Collected data:

= = = = = = =

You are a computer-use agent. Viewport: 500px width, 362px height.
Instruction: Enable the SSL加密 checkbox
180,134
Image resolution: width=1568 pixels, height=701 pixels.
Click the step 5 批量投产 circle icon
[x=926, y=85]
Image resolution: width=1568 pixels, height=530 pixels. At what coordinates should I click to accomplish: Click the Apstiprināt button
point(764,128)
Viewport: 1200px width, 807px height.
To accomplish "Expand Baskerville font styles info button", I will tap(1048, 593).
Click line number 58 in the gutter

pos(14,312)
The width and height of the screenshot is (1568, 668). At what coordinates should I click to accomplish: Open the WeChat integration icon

= = = = = = =

What needs to be done:
Set down the lines from the one with "Image resolution: width=1568 pixels, height=530" through the end of the data above. Keep each exactly as written and add no other line.

Response below:
Image resolution: width=1568 pixels, height=530 pixels. At what coordinates should I click to accomplish: Click the Apstiprināt button
point(764,128)
Viewport: 1200px width, 807px height.
To accomplish "Expand Baskerville font styles info button", I will tap(1048, 593).
Click line number 58 in the gutter

pos(14,312)
The width and height of the screenshot is (1568, 668). At what coordinates should I click to accomplish: Open the WeChat integration icon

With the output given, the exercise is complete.